- **Instructions for the task**:
Pick out each line in the items below that contains the string "pixels", and copy every such line in full.
** START Given data **
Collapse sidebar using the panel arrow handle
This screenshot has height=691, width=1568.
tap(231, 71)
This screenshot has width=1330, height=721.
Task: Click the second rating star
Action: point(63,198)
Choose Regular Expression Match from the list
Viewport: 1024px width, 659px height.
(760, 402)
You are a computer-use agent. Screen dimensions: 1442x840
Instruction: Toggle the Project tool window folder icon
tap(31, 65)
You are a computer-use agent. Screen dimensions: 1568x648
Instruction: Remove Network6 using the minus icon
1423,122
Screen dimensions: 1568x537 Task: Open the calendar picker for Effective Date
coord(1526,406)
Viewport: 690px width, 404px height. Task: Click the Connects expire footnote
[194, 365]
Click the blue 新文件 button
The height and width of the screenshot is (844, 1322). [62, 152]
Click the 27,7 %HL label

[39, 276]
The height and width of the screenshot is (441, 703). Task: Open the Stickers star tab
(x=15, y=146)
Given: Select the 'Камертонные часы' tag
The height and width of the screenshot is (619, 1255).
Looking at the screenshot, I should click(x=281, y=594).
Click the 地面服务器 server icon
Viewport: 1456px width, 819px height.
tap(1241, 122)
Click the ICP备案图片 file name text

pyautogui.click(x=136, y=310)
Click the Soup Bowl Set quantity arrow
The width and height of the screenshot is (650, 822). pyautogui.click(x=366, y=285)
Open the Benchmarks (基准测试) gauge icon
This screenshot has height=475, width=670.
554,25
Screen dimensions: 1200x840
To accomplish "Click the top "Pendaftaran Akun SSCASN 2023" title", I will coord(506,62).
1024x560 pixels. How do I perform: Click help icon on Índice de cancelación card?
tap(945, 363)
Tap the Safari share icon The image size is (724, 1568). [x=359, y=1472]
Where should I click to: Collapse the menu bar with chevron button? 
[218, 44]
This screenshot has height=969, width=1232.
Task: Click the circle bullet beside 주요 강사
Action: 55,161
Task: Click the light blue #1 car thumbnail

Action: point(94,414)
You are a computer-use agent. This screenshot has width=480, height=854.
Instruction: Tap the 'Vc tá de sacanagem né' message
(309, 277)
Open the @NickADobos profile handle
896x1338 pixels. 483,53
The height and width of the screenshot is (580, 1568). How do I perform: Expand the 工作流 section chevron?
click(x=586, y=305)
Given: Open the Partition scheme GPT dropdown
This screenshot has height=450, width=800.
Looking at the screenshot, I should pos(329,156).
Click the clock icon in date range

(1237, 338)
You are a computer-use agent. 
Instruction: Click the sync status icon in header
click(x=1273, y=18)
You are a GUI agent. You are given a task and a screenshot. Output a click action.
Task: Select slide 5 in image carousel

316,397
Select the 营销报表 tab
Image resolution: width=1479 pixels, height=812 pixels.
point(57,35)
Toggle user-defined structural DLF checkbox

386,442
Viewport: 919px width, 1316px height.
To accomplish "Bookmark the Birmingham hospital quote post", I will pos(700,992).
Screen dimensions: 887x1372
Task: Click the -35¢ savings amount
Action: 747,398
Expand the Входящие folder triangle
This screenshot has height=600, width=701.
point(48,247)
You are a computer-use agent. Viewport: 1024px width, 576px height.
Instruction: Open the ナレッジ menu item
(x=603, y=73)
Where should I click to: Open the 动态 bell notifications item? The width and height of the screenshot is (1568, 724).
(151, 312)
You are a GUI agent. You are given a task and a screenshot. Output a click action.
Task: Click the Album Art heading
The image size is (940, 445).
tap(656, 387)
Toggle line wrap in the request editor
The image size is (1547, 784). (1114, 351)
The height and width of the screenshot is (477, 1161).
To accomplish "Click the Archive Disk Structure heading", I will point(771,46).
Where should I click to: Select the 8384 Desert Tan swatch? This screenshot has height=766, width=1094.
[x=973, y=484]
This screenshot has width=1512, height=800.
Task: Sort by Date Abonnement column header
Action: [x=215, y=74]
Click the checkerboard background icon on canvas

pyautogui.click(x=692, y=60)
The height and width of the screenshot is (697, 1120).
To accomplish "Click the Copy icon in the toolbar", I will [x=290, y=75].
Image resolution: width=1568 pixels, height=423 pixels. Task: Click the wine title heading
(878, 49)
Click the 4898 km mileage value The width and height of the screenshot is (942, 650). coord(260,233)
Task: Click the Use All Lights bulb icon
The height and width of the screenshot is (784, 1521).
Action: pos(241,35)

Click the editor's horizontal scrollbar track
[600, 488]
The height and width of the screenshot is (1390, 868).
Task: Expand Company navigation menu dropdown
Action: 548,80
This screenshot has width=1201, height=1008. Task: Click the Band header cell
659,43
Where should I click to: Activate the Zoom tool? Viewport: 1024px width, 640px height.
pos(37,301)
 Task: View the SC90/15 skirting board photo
** END Given data **
- **Exercise output**:
1024x560 pixels. How do I perform: Click help icon on Índice de cancelación card?
896x1338 pixels. 483,53
Image resolution: width=1479 pixels, height=812 pixels.
Image resolution: width=1568 pixels, height=423 pixels. Task: Click the wine title heading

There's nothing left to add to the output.